#### DATI DA ELABORARE:
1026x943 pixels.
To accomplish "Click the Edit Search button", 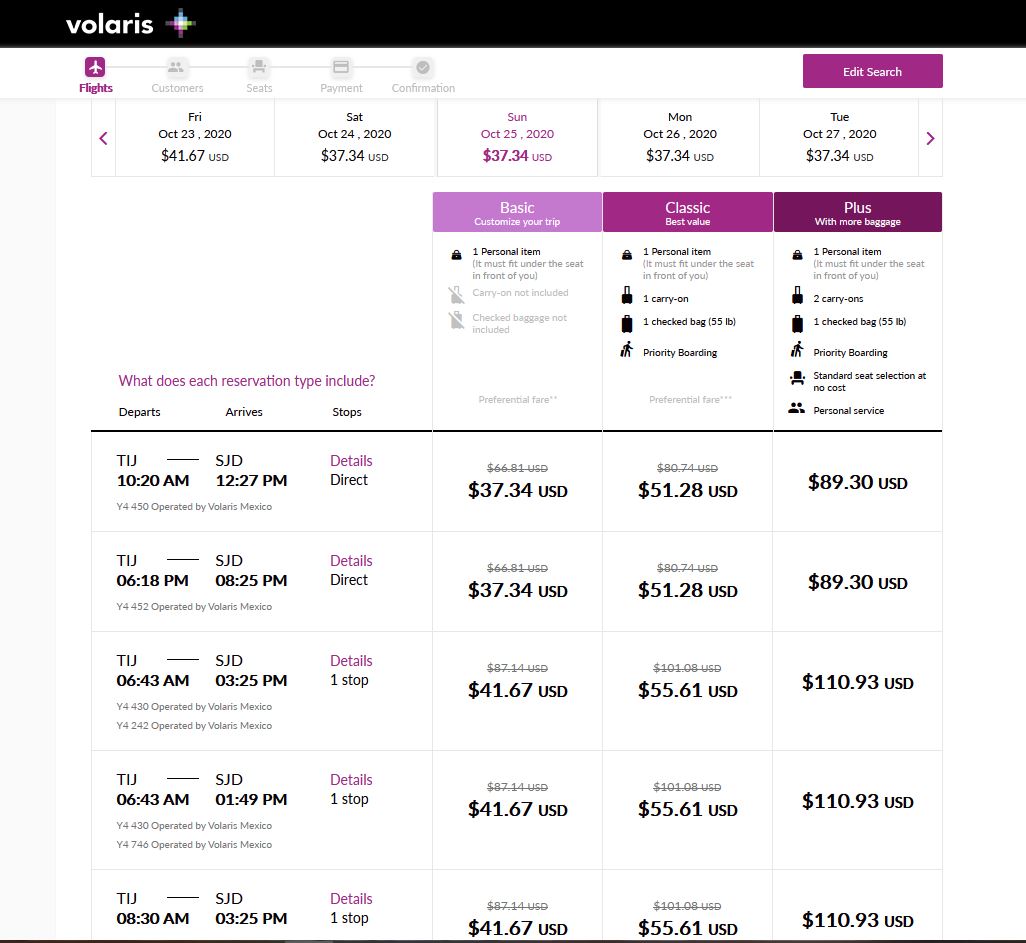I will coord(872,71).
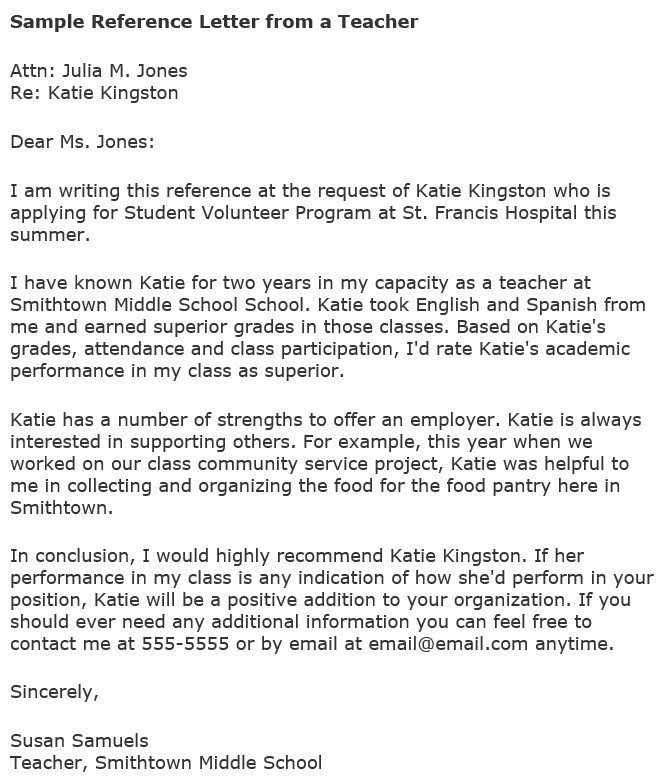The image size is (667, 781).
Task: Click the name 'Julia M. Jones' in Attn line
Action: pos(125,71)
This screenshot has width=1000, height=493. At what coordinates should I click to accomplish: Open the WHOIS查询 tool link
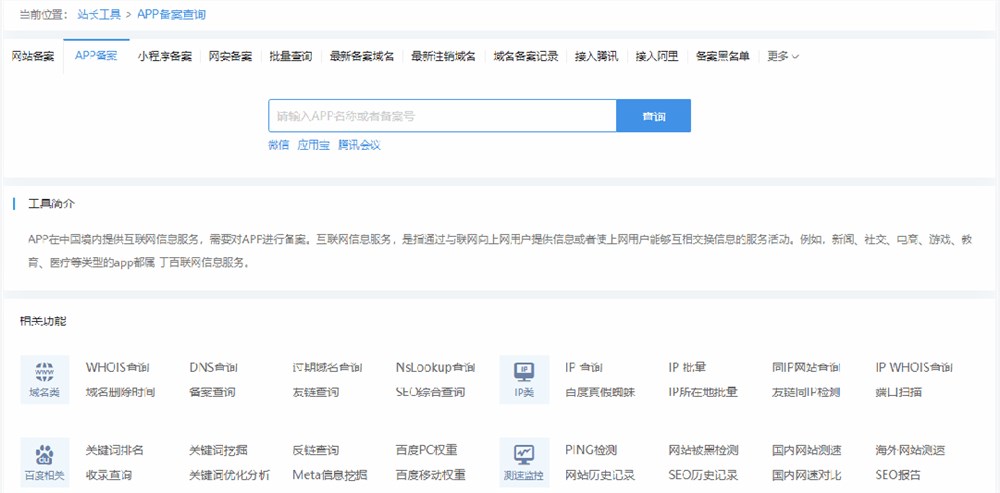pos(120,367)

--

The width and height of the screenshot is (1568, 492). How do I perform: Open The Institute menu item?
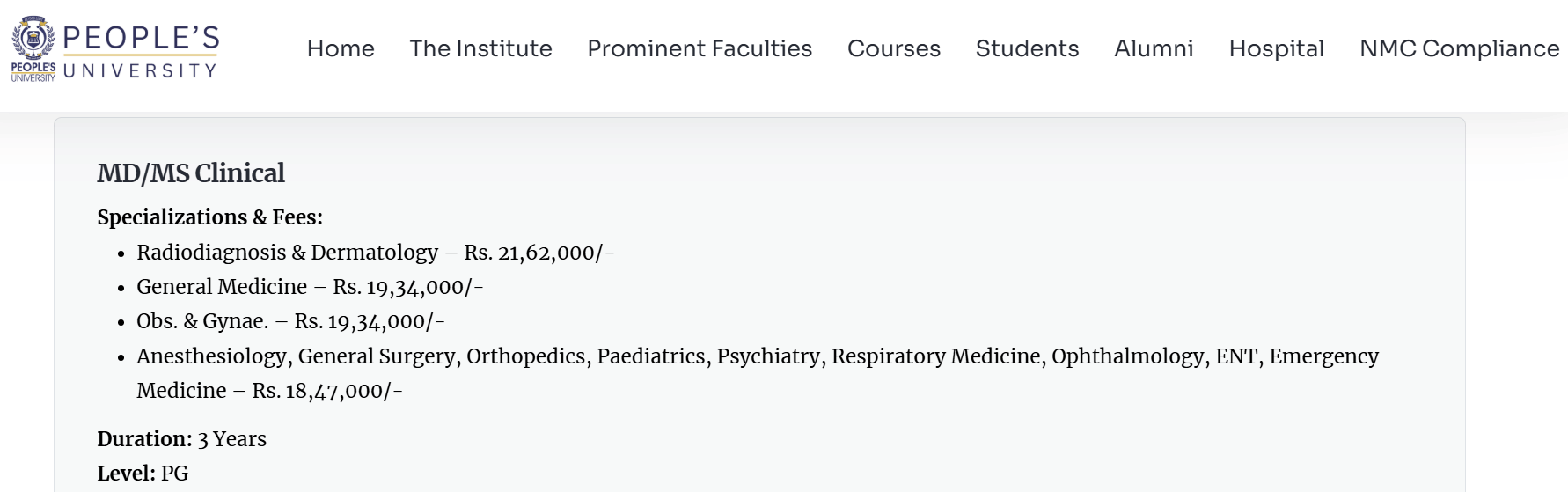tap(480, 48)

#### COSA FARAI:
Ricopia senza alcuna modifica le righe che vanno da quella contenente "The width and" fino a quella contenente "tap(480, 48)", entrambe comprese. Nella risposta ometti le immagini.

#### RISPOSTA:
The width and height of the screenshot is (1568, 492). How do I perform: Open The Institute menu item?
tap(480, 48)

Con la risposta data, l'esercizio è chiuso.